PASSAGE TO READ:

20 Nov 2012
End of 18-month expansion project at large-optics coatings facility in Westford, MA, is in sight.
Materion, the diversified engineering materials supplier, says that it is about to complete a long-term project to upgrade its optical coatings facility in Westford, Massachusetts.
According to the company, the newly expanded Barr Precision Optics & Thin-Film Coatings site will be able to produce and test “extremely large” interference filters and complex optical coatings, thus meeting trends towards larger-size optics in ground-based astronomy and other markets.
A key stage in the project is imminent, with a customized manufacturing system due to arrive in Westford next month, while manufacturing operations using the new kit are slated to start early next year. The facility will then feature a high-vacuum deposition tool, metrology to test the very large coated optics, and a high-precision cleaning station.
A new clean room will eventually support deposition and testing of interference filters on substrates of up to 1.4 meters in diameter, and which feature more than 100 deposited layers.
The parent company, which is headquartered in Ohio, says that the move to larger optics will be carried out in three stages. Initial work will concentrate on extending capability to coat narrow band-pass filters from the present size limit of 60 cm diameter to 75 cm.
“The second phase of process development will focus on precision beam splitters up to 100 cm in diameter,” announced the company in its statement. Finally, it will develop very-high-performance mirrors and anti-reflection coatings for specialized astronomical and space applications in sizes up to 140 cm on the diagonal or in diameter.
The firm added that it will be able to provide these high-performance coatings on any currently utilized substrate, including glasses, ceramics, beryllium, composites and crystal materials.
“The enhanced capability will allow Materion to meet the requirements of the astronomical community for several large ground-based telescopes in development,” it stated. “It will also support very-high-performance space programs, worldwide observatories and space hardware contractors, as well as utilize Materion’s optical-grade beryllium mirror material.”

EXERCISE GOAL: Reproduce the passage of the Materion coatings news item word for word, starting with "20 Nov 2012" and going on through "and other markets.".

(Collected data)

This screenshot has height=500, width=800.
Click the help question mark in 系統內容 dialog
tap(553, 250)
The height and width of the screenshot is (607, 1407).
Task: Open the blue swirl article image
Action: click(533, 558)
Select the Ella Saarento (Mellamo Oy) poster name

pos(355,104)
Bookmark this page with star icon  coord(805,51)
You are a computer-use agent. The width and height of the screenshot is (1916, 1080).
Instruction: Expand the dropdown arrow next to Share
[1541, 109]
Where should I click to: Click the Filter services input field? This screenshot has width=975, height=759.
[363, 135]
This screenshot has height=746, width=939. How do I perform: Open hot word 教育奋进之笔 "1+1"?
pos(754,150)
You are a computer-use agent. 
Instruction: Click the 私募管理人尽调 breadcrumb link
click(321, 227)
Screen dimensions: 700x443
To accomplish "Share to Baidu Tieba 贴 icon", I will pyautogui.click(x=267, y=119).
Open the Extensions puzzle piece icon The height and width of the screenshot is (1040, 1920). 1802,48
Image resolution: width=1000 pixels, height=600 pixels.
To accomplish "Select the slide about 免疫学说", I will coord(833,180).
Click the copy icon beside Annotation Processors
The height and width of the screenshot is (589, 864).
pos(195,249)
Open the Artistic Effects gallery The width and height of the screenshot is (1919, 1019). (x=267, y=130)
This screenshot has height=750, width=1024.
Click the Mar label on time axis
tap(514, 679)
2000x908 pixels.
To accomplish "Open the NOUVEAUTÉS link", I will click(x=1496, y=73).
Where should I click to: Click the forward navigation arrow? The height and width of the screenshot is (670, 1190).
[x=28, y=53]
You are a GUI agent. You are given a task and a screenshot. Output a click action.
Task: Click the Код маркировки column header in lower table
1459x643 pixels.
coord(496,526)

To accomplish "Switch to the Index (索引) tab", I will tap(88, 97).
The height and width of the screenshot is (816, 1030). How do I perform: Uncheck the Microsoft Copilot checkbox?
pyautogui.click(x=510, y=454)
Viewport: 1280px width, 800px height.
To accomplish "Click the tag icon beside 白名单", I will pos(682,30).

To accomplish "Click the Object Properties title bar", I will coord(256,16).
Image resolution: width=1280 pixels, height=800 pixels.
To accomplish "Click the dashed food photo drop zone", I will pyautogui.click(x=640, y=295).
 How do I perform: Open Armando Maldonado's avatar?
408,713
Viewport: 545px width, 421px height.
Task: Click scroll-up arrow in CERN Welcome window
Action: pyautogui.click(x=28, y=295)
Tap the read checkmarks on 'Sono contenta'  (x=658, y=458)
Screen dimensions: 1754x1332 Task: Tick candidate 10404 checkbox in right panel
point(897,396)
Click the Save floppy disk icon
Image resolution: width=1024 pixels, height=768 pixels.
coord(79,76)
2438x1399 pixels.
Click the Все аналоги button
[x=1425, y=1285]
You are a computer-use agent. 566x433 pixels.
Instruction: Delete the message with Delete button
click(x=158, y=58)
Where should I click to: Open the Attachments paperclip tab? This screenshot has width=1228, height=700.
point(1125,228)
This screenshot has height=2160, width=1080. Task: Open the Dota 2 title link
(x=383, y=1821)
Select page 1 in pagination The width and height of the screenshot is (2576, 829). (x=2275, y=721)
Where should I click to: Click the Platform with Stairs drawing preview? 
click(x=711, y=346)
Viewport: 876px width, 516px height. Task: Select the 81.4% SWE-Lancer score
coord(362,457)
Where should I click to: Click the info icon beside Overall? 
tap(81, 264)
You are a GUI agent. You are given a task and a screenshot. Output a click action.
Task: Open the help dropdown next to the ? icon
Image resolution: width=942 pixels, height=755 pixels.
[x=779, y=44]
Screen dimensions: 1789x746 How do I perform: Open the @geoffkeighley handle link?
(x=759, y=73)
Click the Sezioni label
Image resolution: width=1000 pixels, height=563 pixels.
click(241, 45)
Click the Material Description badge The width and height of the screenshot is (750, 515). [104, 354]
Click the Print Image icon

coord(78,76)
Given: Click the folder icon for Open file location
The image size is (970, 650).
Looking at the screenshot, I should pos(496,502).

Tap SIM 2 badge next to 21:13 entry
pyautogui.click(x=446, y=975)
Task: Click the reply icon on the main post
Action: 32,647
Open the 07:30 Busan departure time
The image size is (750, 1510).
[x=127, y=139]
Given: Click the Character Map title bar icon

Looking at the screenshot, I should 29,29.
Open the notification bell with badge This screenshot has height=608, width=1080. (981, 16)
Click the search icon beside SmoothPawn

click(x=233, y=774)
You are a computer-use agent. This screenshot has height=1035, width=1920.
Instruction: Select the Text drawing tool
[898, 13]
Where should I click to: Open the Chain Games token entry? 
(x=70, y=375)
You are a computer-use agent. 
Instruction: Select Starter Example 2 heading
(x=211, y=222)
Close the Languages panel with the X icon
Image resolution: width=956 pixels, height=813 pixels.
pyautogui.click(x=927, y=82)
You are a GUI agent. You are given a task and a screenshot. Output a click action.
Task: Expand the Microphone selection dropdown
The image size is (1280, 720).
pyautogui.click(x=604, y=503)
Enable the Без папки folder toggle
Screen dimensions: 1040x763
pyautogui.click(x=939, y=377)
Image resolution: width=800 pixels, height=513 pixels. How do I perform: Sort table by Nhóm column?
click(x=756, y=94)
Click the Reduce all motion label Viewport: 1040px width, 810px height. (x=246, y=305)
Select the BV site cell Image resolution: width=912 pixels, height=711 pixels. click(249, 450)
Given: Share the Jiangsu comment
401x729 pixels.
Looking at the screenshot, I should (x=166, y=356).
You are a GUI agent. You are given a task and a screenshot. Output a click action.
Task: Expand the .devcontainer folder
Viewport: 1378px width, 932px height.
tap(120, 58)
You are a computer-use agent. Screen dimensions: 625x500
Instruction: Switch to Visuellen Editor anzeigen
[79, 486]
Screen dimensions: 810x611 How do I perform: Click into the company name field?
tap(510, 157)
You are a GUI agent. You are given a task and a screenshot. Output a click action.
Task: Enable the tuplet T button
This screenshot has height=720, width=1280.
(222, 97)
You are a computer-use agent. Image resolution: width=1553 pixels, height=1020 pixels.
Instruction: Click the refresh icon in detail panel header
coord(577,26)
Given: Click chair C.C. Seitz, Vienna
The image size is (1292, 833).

TASK RESPONSE:
20 Nov 2012
End of 18-month expansion project at large-optics coatings facility in Westford, MA, is in sight.
Materion, the diversified engineering materials supplier, says that it is about to complete a long-term project to upgrade its optical coatings facility in Westford, Massachusetts.
According to the company, the newly expanded Barr Precision Optics & Thin-Film Coatings site will be able to produce and test “extremely large” interference filters and complex optical coatings, thus meeting trends towards larger-size optics in ground-based astronomy and other markets.